▶ Given records
►

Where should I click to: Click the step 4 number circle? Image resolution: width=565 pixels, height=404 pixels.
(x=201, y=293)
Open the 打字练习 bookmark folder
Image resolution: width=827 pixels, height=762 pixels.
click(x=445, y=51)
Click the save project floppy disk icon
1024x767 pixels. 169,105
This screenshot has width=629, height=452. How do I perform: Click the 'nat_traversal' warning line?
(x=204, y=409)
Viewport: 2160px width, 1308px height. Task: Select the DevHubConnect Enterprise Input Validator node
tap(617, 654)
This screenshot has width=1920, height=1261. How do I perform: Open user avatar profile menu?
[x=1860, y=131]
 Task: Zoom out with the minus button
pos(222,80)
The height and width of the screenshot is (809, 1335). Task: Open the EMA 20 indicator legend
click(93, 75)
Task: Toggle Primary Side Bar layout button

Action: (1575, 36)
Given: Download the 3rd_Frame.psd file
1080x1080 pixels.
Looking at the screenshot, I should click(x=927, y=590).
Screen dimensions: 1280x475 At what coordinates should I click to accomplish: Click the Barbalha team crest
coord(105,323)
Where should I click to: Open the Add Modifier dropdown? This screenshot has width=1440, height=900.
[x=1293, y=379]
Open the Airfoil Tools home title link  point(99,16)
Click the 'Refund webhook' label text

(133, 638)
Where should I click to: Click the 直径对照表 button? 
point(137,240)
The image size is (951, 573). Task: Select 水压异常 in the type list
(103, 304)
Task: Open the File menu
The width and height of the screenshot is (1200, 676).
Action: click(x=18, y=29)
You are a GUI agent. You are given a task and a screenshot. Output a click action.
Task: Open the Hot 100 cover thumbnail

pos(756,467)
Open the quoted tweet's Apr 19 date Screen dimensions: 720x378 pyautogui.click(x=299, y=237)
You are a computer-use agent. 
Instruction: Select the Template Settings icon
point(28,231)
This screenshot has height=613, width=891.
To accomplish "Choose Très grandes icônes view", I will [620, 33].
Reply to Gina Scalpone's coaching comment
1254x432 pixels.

◄

▶ The exercise
Copy out every line of the listing above that contains the word "perform", treating uppercase and lowercase letters as different.

▶ Response to this exercise
This screenshot has width=629, height=452. How do I perform: Click the 'nat_traversal' warning line?
This screenshot has width=1920, height=1261. How do I perform: Open user avatar profile menu?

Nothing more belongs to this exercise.